# Son's new toy



## Rogue (Jun 15, 2003)

Here are a few pics (after a wash and wax) of my son's new R32.
It's Diamond Black with Pearlescent finish on an 07 plate.

Lovely car, and seems a lot tighter and better put together than my TT.
There's a more noticeable lag when putting foot hard to the floor in Normal mode than there is in my car, but Sport Mode delivers power instantly as expected.

I think the blue brake calipers are a nice touch, and it's a very good spec car with Bi-Xenons, Auto wipers and lights, Dual-Zone Climate Control etc.





































I like the following pic because there's lots happening in the reflections:




























Rogue


----------



## thebears (Jan 14, 2006)

Nice 8)


----------



## Rebel (Feb 12, 2005)

Nice car and wheels.


----------



## ronin (Sep 6, 2003)

Lovely looking car


----------



## garyc (May 7, 2002)

Nice car.


----------



## Widget (May 7, 2002)

Nice. The 3 door version is a little more pleasing to the eye though.


----------



## kmpowell (May 6, 2002)

V nice! (but I would say that  ), I think I prefer the new style wheels they are putting on them now. I hope he has shares in his local petrol station though, he's in for a bit of a shock!


----------



## Rogue (Jun 15, 2003)

kmpowell said:


> V nice! (but I would say that  ), I think I prefer the new style wheels they are putting on them now. I hope he has shares in his local petrol station though, he's in for a bit of a shock!


Funnily enough, he's keeping a close eye on his MPG reading. :lol: 
Still, you're only young once :wink:

Rogue


----------



## kmpowell (May 6, 2002)

Rogue said:


> Funnily enough, he's keeping a close eye on his MPG reading. :lol:


I got 9 around town and 20-25 on a motorway run. Average was 13-15.

That noise is addicting, but the addiction takes its toll on your right foot!


----------



## Rogue (Jun 15, 2003)

kmpowell said:


> Rogue said:
> 
> 
> > Funnily enough, he's keeping a close eye on his MPG reading. :lol:
> ...


9?  
He got 31 on the motorway from Glasgow to my house, which he was pleasantly surprised at 

Rogue


----------



## The Silver Surfer (May 14, 2002)

Very nice. Like the Alloys too? 

I take it you haven't found a suitable Cayman yet?

*Supplied material*
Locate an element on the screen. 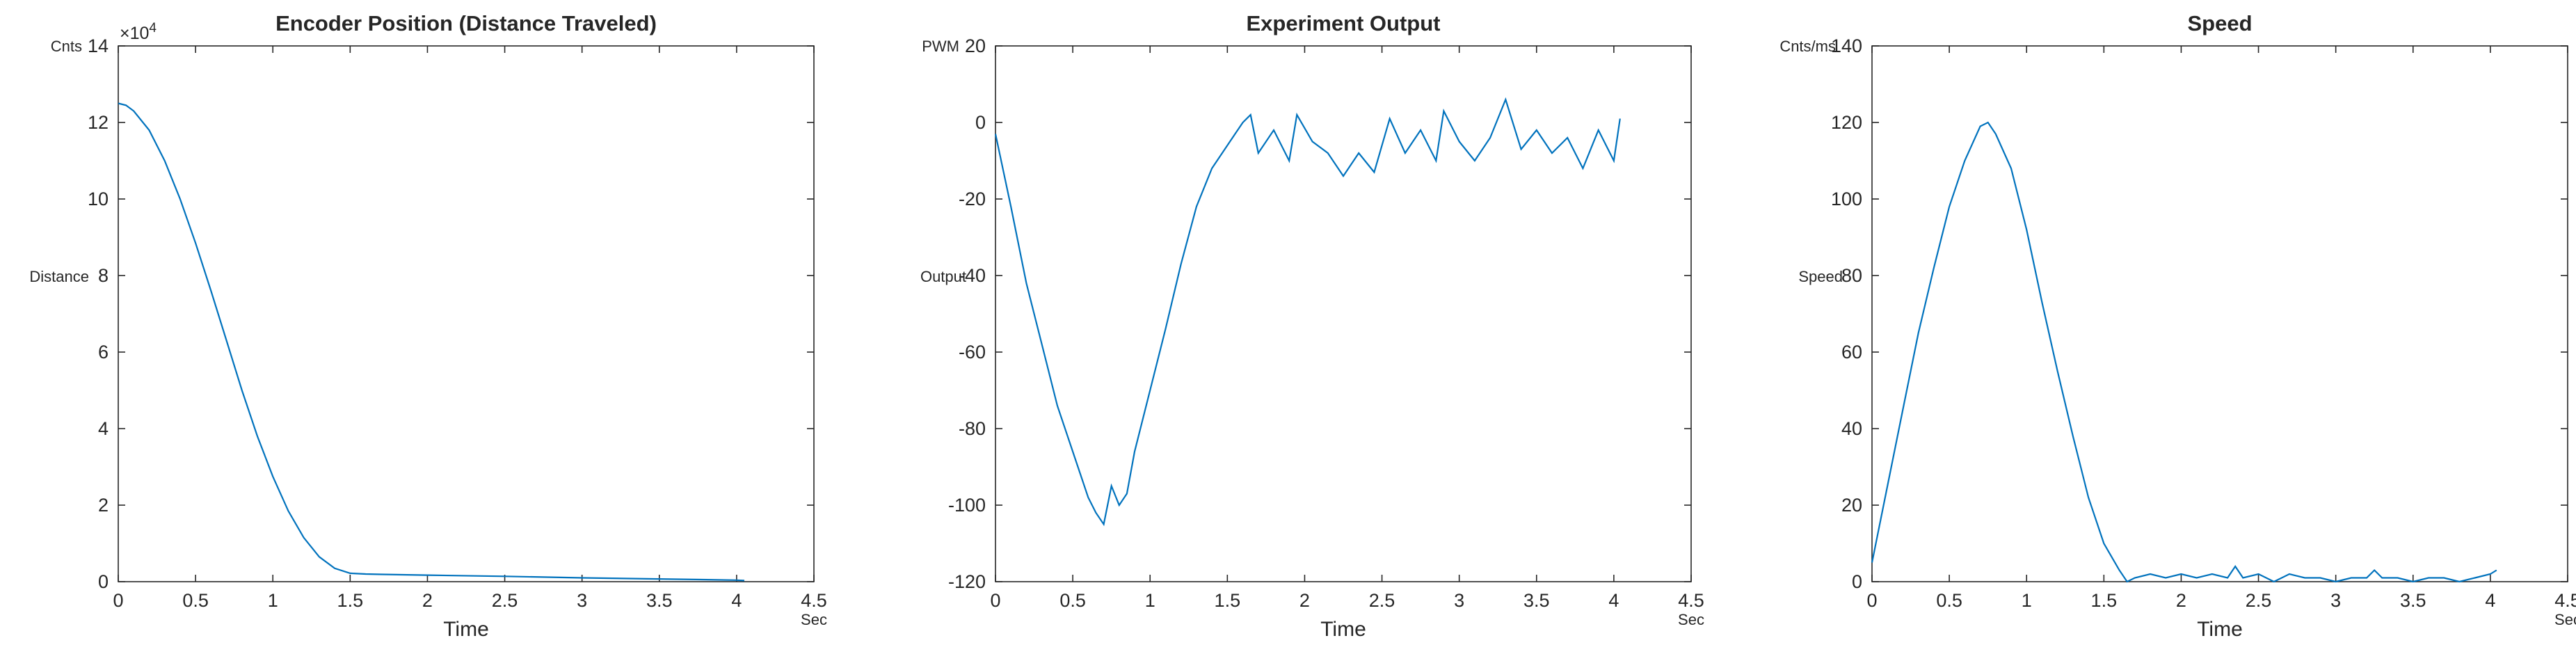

*Problem*
Write out the R32 forum thread word for word from "There's a more" to "instantly as expected.".

*Expected answer*
There's a more noticeable lag when putting foot hard to the floor in Normal mode than there is in my car, but Sport Mode delivers power instantly as expected.